Show every line of the listing below that contains the string "click", treating uppercase and lowercase letters as different.

◆ **DATA FOR THIS TASK**:
◇ ◇ ◇ ◇ ◇

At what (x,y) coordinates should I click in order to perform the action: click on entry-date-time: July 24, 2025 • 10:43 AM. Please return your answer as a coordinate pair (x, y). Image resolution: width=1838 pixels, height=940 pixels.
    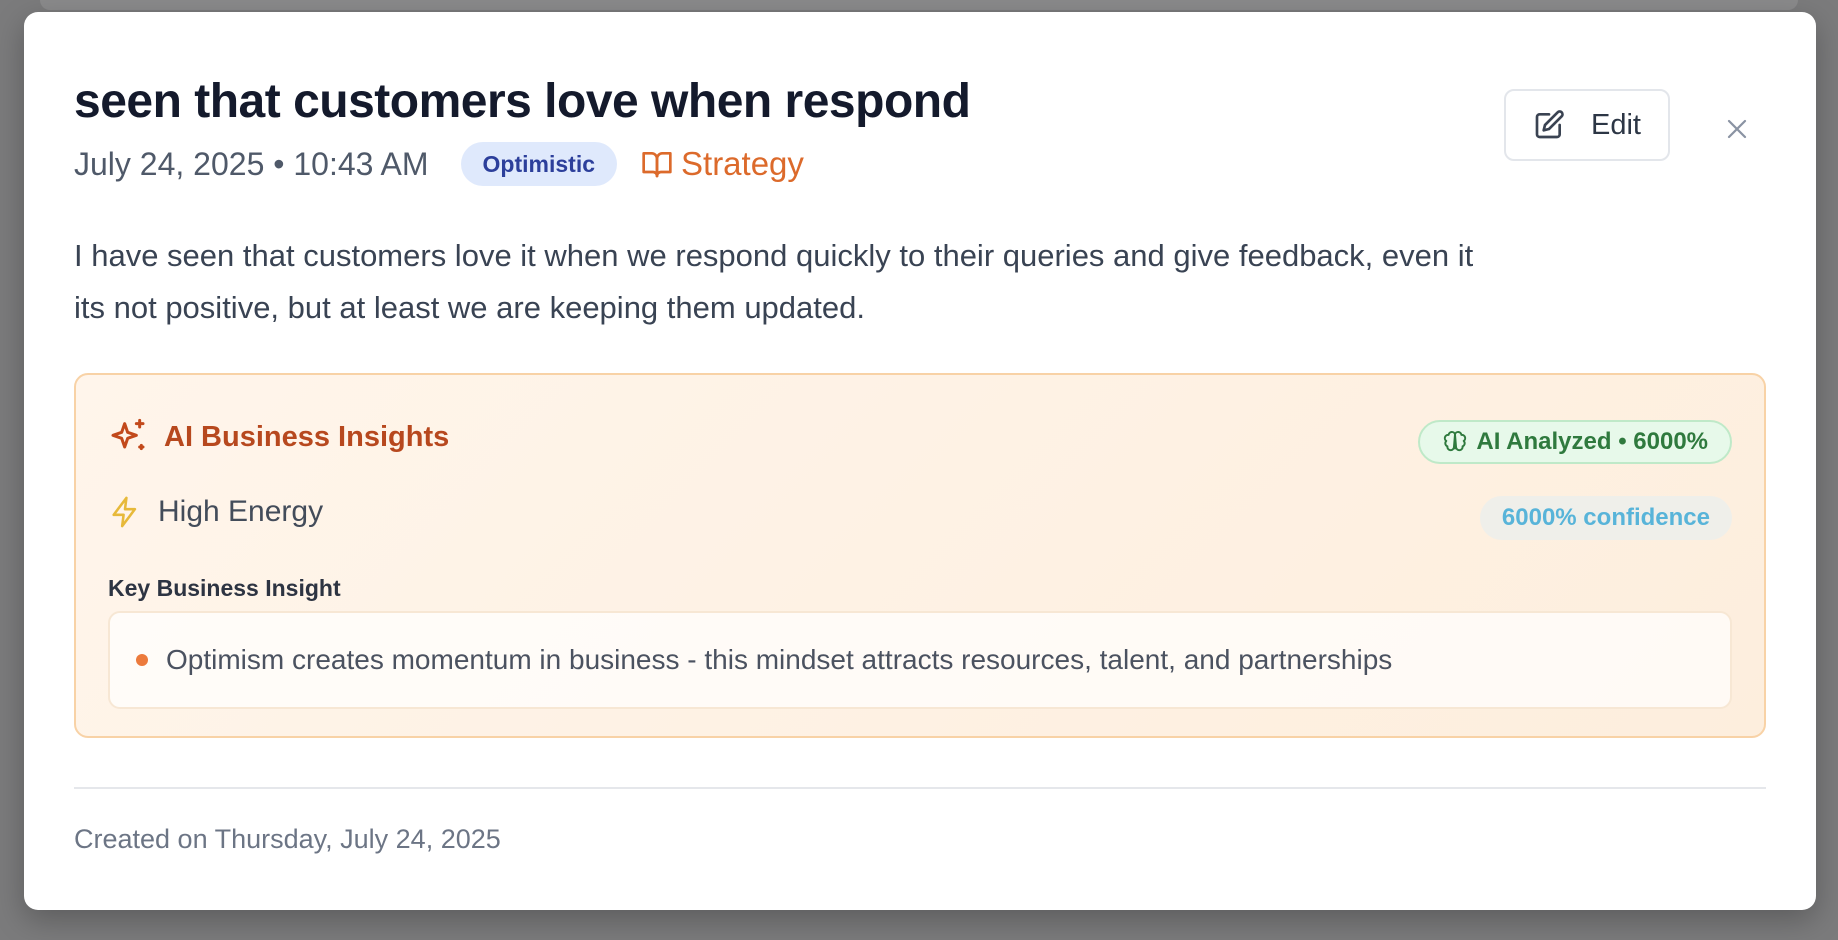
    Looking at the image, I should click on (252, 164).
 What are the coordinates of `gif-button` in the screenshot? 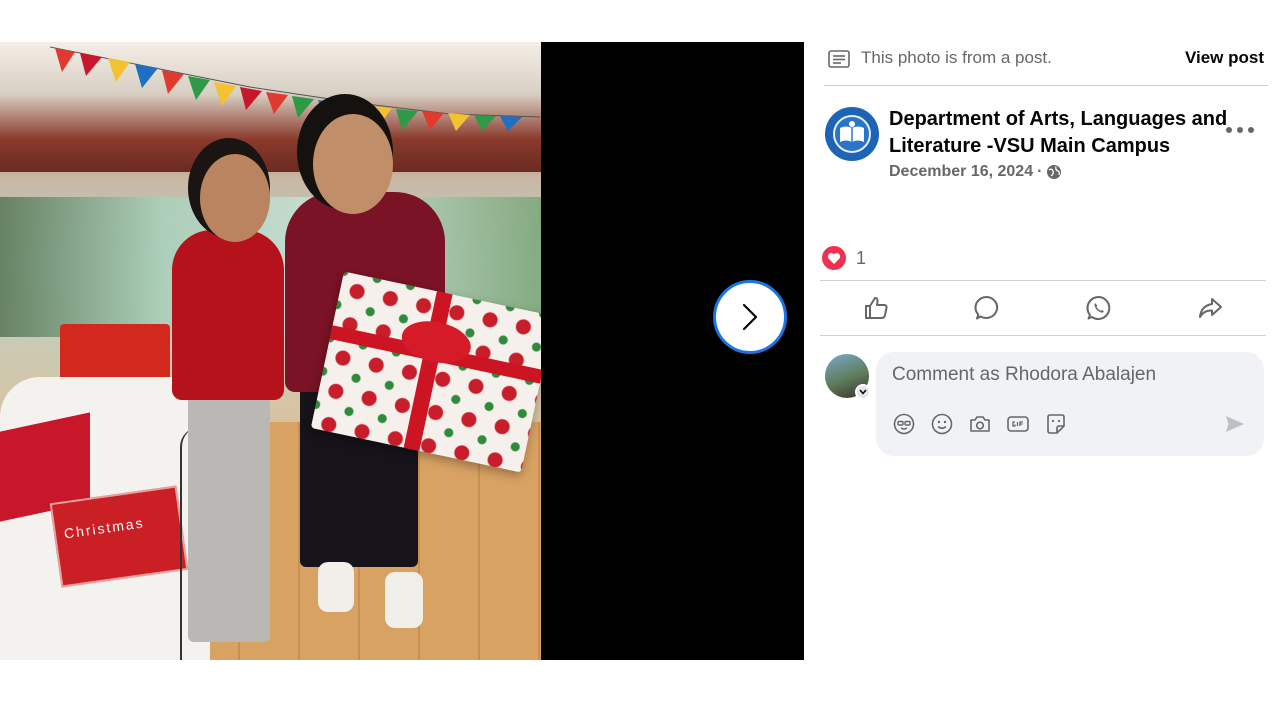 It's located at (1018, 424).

◇ ◇ ◇ ◇ ◇

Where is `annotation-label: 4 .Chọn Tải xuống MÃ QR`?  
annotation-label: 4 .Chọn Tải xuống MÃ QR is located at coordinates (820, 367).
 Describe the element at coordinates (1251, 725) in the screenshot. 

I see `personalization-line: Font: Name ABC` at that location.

◇ ◇ ◇ ◇ ◇

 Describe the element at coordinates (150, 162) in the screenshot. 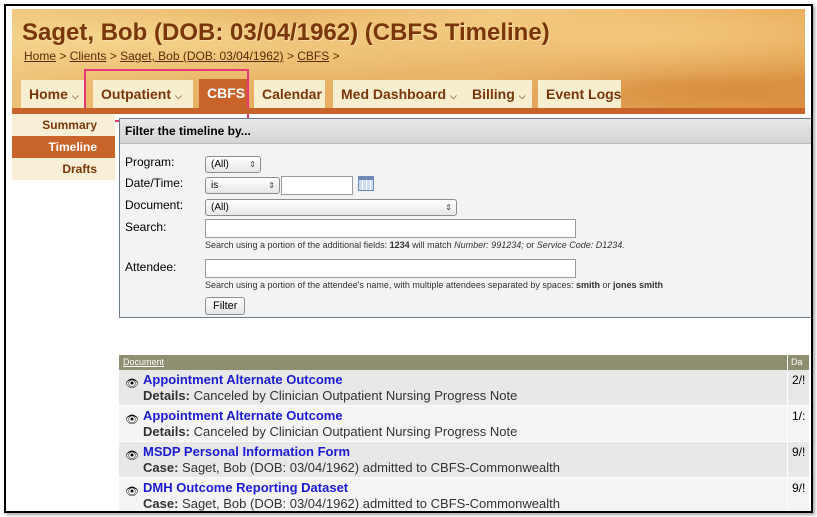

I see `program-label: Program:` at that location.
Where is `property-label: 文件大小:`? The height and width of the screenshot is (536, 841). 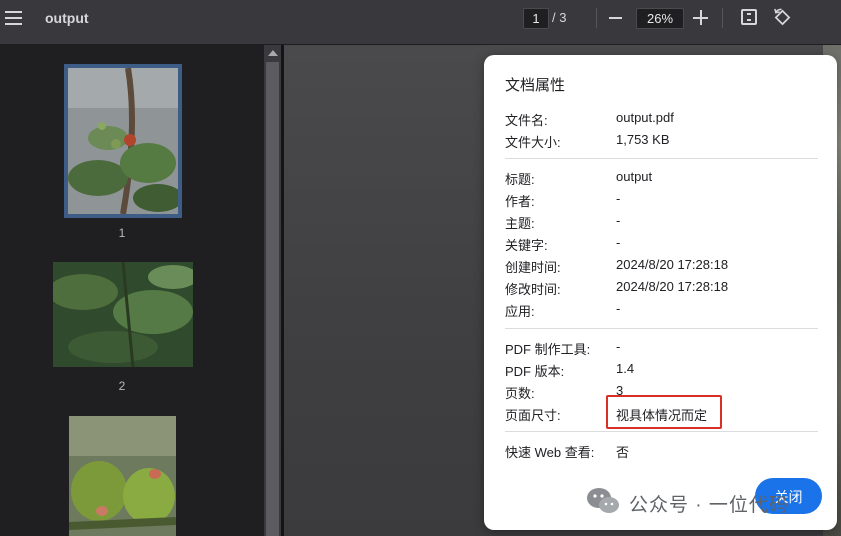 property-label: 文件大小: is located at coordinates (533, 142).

◇ ◇ ◇ ◇ ◇

◆ **RESPONSE TO THE TASK**:
At what (x,y) coordinates should I click in order to perform the action: click on entry-date-time: July 24, 2025 • 10:43 AM. Please return your answer as a coordinate pair (x, y). Image resolution: width=1838 pixels, height=940 pixels.
    Looking at the image, I should click on (252, 164).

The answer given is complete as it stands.